Propositions progressistes

Finalement, le contrôle budgétaire de la fin de l’hiver et l’ajustement de ce printemps sont de nouvelles occasions manquées. Car la justice fiscale n’est toujours pas au rendez-vous. Mais l’assainissement des finances belges n’est pas terminé. Il devrait, selon nous, s’appuyer sur plusieurs volets.

La fiscalité sur le patrimoine reste très lacunaire en Belgique. Il a été question d’apporter des corrections lors des discussions de l’été 2011. Mais aucune décision concrète n’a été prise. On le sait, une fiscalité juste sur le patrimoine exige la mise en place d’un cadastre. Un tel outil permettrait de taxer les grandes fortunes, comme le font d’autres pays européens. En matière de taxation des plus-values, des corrections doivent également être apportées. Lors de l’élaboration du budget 2012, le gouvernement « papillon » a décidé d’introduire partiellement une taxation des plus-values réalisées par les entreprises. Cette mesure doit encore être mise en œuvre. Les libéraux se sont opposés à ce que les particuliers doivent également supporter une telle taxe. Nous considérons que cette situation doit être corrigée. Plus précisément, un impôt à part entière doit être mis en place pour toutes les plus-values, tant celles réalisées par les entreprises que par les particuliers. Outre une plus grande justice fiscale, une telle mesure contribuerait également à freiner la spéculation.


Corriger l’impôt des sociétés
Les chiffres parlent d’eux-mêmes. Le taux d’imposition effectif moyen des entreprises est passé de 19,9 % en 2001 à 11,8 % en 2009. Le moins qui puisse être dit est qu’on est largement en dessous du taux d’imposition légal, qui est de 33,99 %. Si les entreprises payaient ne fusse qu’un un taux de 20 %, les pouvoirs publics auraient perçu plus de 7 milliards de recettes supplémentaires… En France, même le candidat Sarkozy considère que la situation est devenue indécente et qu’il faudrait mettre en place un taux d’imposition minimum pour les sociétés. En Belgique, la droite considère que l’idée est stupide et elle a été enterrée en quelques heures lors du dernier contrôle budgétaire. Indéfendable. Selon nous, la correction de l’impôt sur les bénéfices des entreprises devrait en gros prendre les formes suivantes...
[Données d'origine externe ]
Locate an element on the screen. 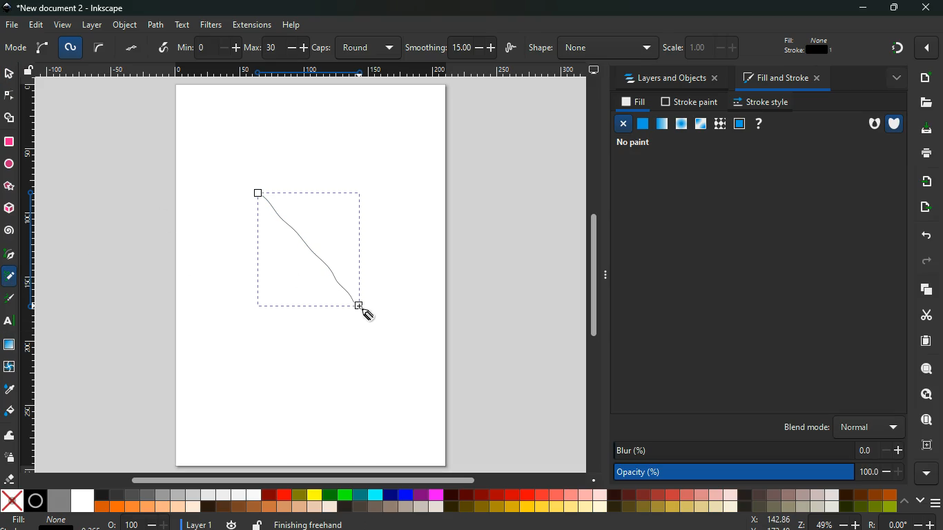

• La déduction des intérêts notionnels doit être revue pour introduire des limites plus strictes, tant pour les grandes entreprises que pour les PME. • Un taux minimum d’imposition doit être fixé pour les bénéfices des sociétés. Il est indécent que l’ingénierie fiscale permette à des entreprises d’échapper totalement à l’ISOC.
• Le système des revenus définitivement taxés (RDT) doit être durci. Ce mécanisme consiste à ne pas taxer les revenus réalisés par une entreprise et qui ont déjà imposés dans un pays tiers. Le régime belge très favorable en matière de revenus définitivement taxés est l’un des moyens que les grandes entreprises établies en Belgique utilisent pour échapper à l’impôt.
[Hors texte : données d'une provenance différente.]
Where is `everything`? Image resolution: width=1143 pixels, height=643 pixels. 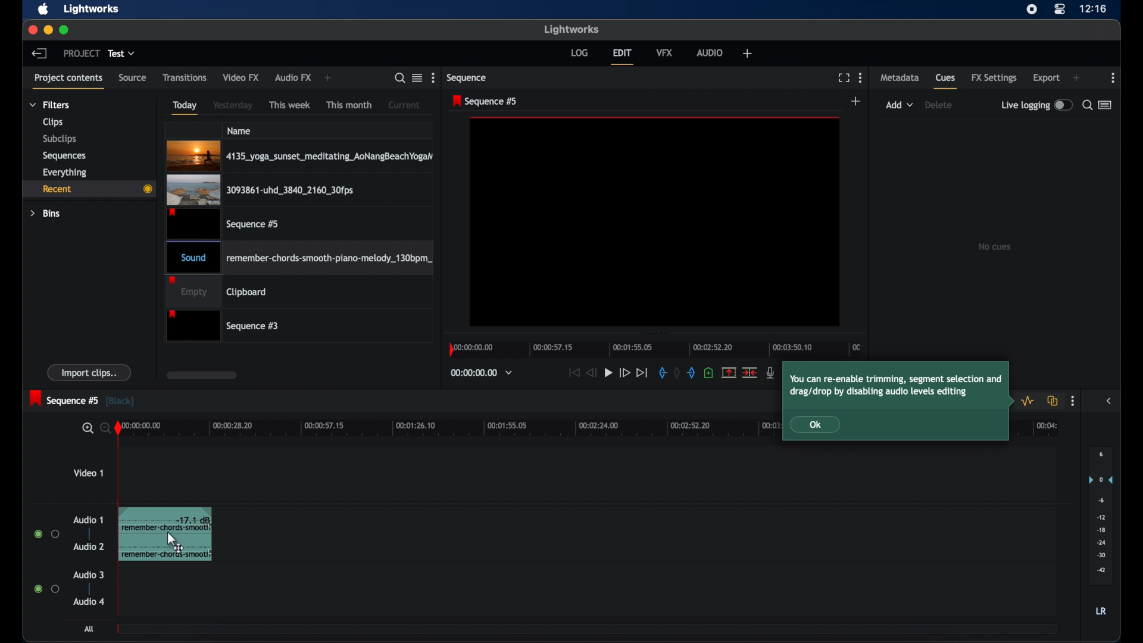 everything is located at coordinates (64, 172).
Lutter contre la fraude fiscale
Elle doit s’appuyer sur la suppression complète du secret bancaire, ce qui n’est pas encore le cas. L’administration fiscale doit pouvoir avoir un accès automatique aux données bancaires. Et une nouvelle amnistie fiscale doit être exclue. Ceux qui ont fraudé doivent en supporter les conséquences. En matière de procédure, les contrôleurs et les tribunaux doivent pouvoir s’appuyer sur des outils clairs, qui permettent de ne pas faire durer les procédures jusqu’à la prescription.

Une fiscalité plus verte
Taxer les billets d’avion, notamment en classe business ou en première classe, est une piste qui a été évoquée à plusieurs reprises dans le cadre de l’assainissement des finances publiques. Le gouvernement précédent avait pris une décision, mais ne l’a pas concrétisée. La coalition «papillon» n’a elle non plus pas tranché. Promouvoir une mobilité plus durable est pourtant un enjeu majeur, qui dépasse le cadre de l’assainissement budgétaire.
Les pistes réalistes qui permettraient à la fois de tendre vers l’équilibre budgétaire, mais aussi de renforcer l’égalité et plus de justice sociale ne manquent décidément pas.
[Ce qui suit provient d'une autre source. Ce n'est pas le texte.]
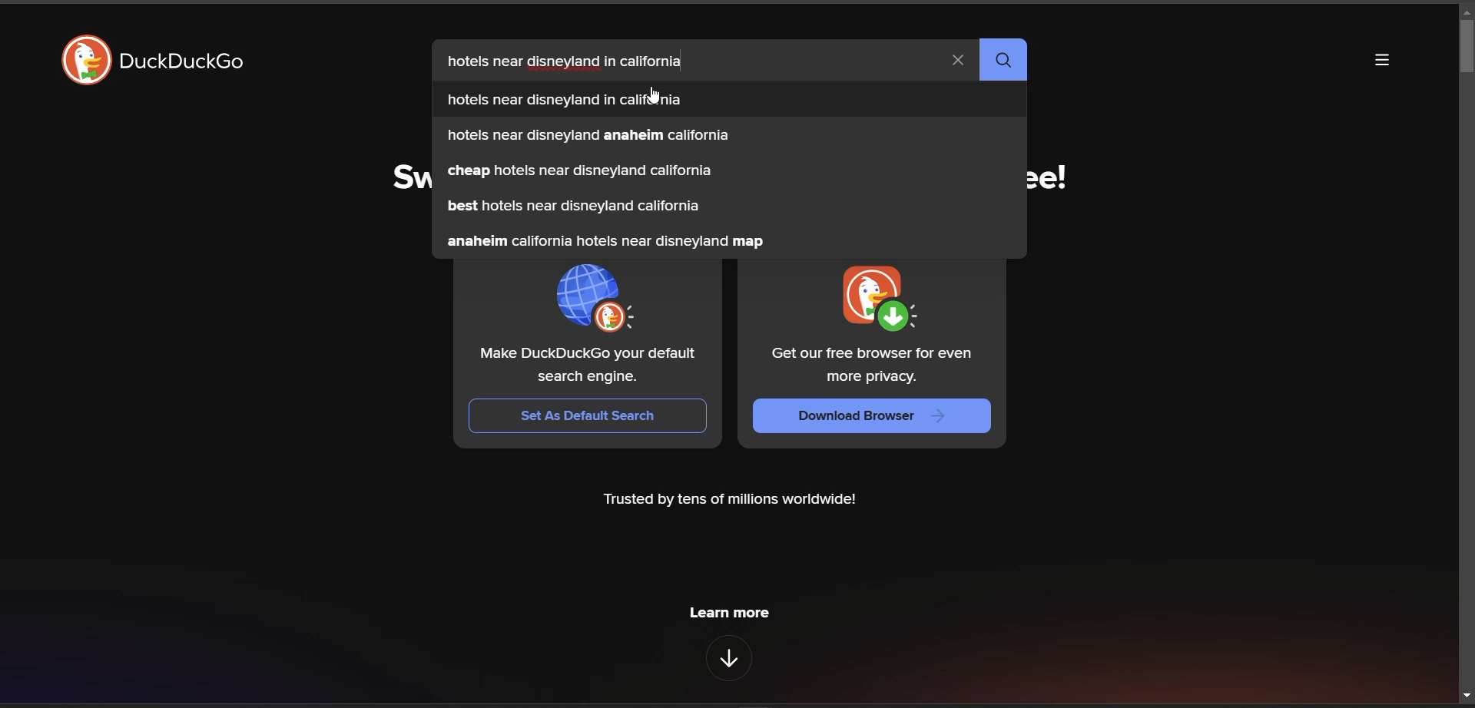 The image size is (1475, 708). Describe the element at coordinates (869, 365) in the screenshot. I see `text` at that location.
(*) Service d’études CSC et FEC



1. Les six règlements sur la gouvernance économique (« sixpack »), Pacte Euro + adopté le 24 mars 2011, nouveau traité intergouvernemental engageant les États à introduire une « règle d’or » sur la maîtrise des budgets publics dans leur Constitution, sans oublier les deux nouvelles propositions législatives de la Commission européenne (le « twopack ») rendues publiques le 23 décembre 2011 sont actuellement discutées au Conseil et au Parlement européens. Ces propositions renforcent la supervision des déficits publics. Voir à ce propos l’excellent dossier de Bérengère Dupuis (service d’études de la CSC) sur la gouvernance européenne, à paraître.